Andrew Billen, The Times


“Detectorists, as I have mentioned before, moves at a pace that makes Last of the Summer Wine resemble a Bond caper. Not until the very last moments of this last episode in the second series do we witness Lance, played by Toby Jones, following his sixth sense and digging up the medieval amulet thing that, we viewers know, has been resting in the middle of an Essex field for, well, about a millennium. If Jones and co-star/director Mackenzie Crook can bring themselves to “get their coil on the soil” again, a third series would be just as welcome to me as Lance’s remarkable discovery was to him and his fellow members of the Danebury Metal Detecting Club.”
Sean O’Grady, The Independent

The Last Kingdom, BBC2

“It’s bloody, it’s gutsy, it draws us into a period of history generally ignored by drama.

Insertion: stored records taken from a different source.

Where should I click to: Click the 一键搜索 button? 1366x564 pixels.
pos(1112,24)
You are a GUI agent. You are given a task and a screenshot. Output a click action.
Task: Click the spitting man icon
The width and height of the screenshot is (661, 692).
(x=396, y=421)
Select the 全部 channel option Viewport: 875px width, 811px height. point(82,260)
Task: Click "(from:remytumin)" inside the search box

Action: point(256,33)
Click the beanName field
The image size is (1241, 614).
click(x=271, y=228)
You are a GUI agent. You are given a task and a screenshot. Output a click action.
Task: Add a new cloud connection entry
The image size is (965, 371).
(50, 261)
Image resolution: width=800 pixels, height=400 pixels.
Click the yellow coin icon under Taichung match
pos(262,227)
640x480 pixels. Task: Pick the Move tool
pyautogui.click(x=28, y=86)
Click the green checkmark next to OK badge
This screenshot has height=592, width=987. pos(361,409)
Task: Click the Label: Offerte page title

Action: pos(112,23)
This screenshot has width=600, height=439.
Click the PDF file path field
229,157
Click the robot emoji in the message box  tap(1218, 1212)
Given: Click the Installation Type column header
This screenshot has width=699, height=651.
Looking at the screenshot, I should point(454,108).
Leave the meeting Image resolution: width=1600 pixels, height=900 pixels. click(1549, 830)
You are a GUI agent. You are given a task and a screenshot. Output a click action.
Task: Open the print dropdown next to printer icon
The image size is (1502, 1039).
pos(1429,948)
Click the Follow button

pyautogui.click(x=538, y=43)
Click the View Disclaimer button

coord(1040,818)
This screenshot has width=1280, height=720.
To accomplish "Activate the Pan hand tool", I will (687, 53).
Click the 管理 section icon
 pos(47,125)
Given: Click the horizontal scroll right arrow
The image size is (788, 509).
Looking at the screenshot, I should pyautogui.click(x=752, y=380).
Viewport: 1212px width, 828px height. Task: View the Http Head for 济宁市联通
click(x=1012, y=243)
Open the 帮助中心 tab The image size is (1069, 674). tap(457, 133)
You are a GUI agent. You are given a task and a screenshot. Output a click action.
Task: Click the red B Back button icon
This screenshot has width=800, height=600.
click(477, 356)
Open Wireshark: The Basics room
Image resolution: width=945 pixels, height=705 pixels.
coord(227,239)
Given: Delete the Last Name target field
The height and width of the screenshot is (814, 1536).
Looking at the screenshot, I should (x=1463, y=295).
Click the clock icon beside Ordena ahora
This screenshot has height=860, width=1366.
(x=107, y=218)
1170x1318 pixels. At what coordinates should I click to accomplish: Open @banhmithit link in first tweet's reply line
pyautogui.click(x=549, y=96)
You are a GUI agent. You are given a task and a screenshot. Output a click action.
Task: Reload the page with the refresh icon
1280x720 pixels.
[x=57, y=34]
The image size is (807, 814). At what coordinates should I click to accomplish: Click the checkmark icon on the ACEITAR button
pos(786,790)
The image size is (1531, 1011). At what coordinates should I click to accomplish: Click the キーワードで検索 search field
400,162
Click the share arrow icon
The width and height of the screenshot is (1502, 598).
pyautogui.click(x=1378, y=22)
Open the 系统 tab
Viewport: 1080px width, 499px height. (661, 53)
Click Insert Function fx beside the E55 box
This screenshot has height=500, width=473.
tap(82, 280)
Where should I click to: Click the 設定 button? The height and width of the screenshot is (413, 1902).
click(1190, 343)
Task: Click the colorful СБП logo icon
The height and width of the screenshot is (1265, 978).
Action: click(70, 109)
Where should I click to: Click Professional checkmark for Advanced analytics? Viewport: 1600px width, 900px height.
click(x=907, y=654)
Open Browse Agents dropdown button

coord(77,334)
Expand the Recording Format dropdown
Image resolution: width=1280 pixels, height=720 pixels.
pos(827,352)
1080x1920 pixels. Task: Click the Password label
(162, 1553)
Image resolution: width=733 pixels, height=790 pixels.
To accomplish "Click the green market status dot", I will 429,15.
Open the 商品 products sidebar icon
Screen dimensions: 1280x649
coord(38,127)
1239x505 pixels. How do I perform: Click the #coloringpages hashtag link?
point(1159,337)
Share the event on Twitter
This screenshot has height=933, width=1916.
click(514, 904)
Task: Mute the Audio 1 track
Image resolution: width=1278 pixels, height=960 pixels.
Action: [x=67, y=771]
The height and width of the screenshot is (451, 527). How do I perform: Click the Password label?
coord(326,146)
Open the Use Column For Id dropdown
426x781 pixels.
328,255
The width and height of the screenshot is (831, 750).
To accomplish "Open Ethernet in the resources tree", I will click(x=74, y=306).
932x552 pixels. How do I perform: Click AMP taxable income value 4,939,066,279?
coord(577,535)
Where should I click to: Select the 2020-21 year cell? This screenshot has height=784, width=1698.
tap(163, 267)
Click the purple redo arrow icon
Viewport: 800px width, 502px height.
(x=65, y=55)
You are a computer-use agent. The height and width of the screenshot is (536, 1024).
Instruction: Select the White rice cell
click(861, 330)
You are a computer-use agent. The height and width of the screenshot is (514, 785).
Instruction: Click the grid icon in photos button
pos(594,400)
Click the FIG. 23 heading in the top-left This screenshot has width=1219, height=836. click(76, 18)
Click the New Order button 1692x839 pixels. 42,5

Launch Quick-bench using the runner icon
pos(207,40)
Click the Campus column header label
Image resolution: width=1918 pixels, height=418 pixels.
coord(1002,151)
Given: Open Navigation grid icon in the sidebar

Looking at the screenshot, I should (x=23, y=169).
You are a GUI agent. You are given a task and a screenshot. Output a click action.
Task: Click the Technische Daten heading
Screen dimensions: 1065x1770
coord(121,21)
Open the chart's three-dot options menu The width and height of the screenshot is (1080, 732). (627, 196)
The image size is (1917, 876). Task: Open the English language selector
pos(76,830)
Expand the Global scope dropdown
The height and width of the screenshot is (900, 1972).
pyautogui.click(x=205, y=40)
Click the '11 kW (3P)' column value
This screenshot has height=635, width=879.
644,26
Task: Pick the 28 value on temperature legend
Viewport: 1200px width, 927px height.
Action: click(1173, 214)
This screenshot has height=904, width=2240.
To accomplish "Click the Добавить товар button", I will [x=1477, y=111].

But among the very best things about the 9th century-set The Last Kingdom are its gut-wrenching set-piece battles and raids which use the series’ low production budget to advantage, recreating them as hard-fought skirmishes between fairly small bands of desperate men and putting the focus on the grit and savagery of close-quarter fighting. Keeping it visceral, in every sense, adds a veneer of authenticity.”
Gerard O’Donovan, The Telegraph

Scandal, Sky Living

“From the upbeat soundtrack packed with classic soul tunes to an opening credits sequence that is barely long enough for the show’s title to register on screen, and the way Sally’s Sodom and Gomorrah rants double as a Greek chorus to help the audience catch up, Scandal is a hyperreal night-time soap that plays out with almost cosmic efficiency. It effortlessly glides from political intrigue to romance to conspiracy theory, juggling its many out-there plots with long, rapid-fire speeches (it’s Portia de Rossi’s turn here). It never gives you time to call it on the wilder, more unbelievable edges, because in the hands of master TV magician Shonda Rhimes (Grey’s Anatomy, How To Get Away With Murder) it never forgets to be anything less than ruthlessly entertaining.”
Richard Vine, The Guardian

A Very Murray Christmas, Netflix

“The barely visible premise is that a blizzard has brought New York to a Christmas Eve standstill, sabotaging the live special Murray was about to perform in the swanky Carlyle Hotel. Disgruntled, he lashes out at his producerAmy Poehler and would-be managerMichael Cera. He tries to recruit a reluctant Chris Rock to join him on the special. That’s a lot of funny people, and if you had no prior knowledge of them, on the evidence of their performances here, you would not guess that any of them made livings in the field of comedy. Some way in, a dream sequence transports Murray to an all-white studio set with a full band, George Clooney and Miley Cyrus. Say what you will about Miley Cyrus, she belts out Sleigh Ride, Let It Snow and Silent Night with everything she’s got, and is by far the best thing about this indulgent hour. It’ll make you wish you were watching a show called A Very Miley Christmas.”